I like to ease into the morning slowly, in silence, and darkness, which is not entirely compatible with family living. Spouses rise early for work, and young children often wake well before you would like them to. Because David has the peculiar habit of getting readying with the lights on, I have been known to stumble into the brightly lit bathroom like a wounded lemur, covering my eyes and grunting while he shaves and tries to chat me up.
My favorite part of the morning is the 30 minutes I spend alone with a cup of coffee, reading Andrew Sullivan or the newspaper. For years now, I've tried to be downstairs by 6.30 so I have 30 minutes to myself before the children wake. That this only happens one out of five mornings is besides the point; it is the sacred ideal to which I aspire.
Sarah started middle school this year, which begins at an uncivilized 7.50am. Never mind that getting up early is difficult for a child who prefers sleeping until 10, and who tried, admirably but without success, to get in the habit of waking early during the week prior to the start of school. My point is that this new routine has completely upended my morning ritual. Sarah's bus comes at 7.23, and so when I come downstairs she is already in the kitchen preparing her lunch. It is rude not to acknowledge one's children, and so I must say things like, good morning, how did you sleep, and you look very pretty today.
By the time my coffee is ready she is sitting down for breakfast, and I feel boorish retreating to the living room and leaving her to eat alone. And so I join her at the table. But then, there is laundry to do, and a dishwasher to empty, and I wind up sitting for only a few minutes before I am compelled to do some work, periodically stopping for a sip of coffee.

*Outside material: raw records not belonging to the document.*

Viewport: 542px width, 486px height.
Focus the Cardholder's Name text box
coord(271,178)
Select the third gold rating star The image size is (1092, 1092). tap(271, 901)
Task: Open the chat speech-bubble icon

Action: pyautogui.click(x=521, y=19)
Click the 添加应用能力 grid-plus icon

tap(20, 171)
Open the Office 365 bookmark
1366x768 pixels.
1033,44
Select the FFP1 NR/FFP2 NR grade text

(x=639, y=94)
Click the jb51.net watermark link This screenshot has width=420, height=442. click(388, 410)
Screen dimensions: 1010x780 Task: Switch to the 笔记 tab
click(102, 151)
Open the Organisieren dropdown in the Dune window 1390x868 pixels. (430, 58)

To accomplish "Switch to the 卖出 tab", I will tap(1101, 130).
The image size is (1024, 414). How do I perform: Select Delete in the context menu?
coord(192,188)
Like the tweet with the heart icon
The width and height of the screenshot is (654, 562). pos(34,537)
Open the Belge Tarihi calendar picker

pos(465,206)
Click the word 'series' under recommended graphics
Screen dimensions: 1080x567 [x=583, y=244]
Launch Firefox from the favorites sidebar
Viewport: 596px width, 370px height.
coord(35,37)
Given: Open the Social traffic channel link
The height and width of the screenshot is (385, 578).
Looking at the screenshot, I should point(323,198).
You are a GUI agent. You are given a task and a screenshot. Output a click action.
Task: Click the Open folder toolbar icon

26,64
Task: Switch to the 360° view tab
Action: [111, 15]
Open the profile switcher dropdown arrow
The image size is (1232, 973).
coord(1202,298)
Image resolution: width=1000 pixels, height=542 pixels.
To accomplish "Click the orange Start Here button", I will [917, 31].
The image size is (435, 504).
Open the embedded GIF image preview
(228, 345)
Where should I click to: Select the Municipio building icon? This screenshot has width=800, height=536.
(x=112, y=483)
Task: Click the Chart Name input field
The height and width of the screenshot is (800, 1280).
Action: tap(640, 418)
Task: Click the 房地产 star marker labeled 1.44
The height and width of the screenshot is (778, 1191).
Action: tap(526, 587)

After a week of this, I decided that if David is in the kitchen it would be alright to retreat to the living room. And so I settled in the my chair in the dark living room, triggering the ass sensor, at which point Sacha appeared at the bottom of the stairs, warm, tousled, and smelling of sleep, wearing nothing but his briefs, demanding to snuggle. A mother is powerless to refuse. But instead of abandoning myself to Sacha, I tried to continue to read over one shoulder and drink my coffee over the other. Which is how I wound up reading roughly 150 words in a coffee-dampened robe.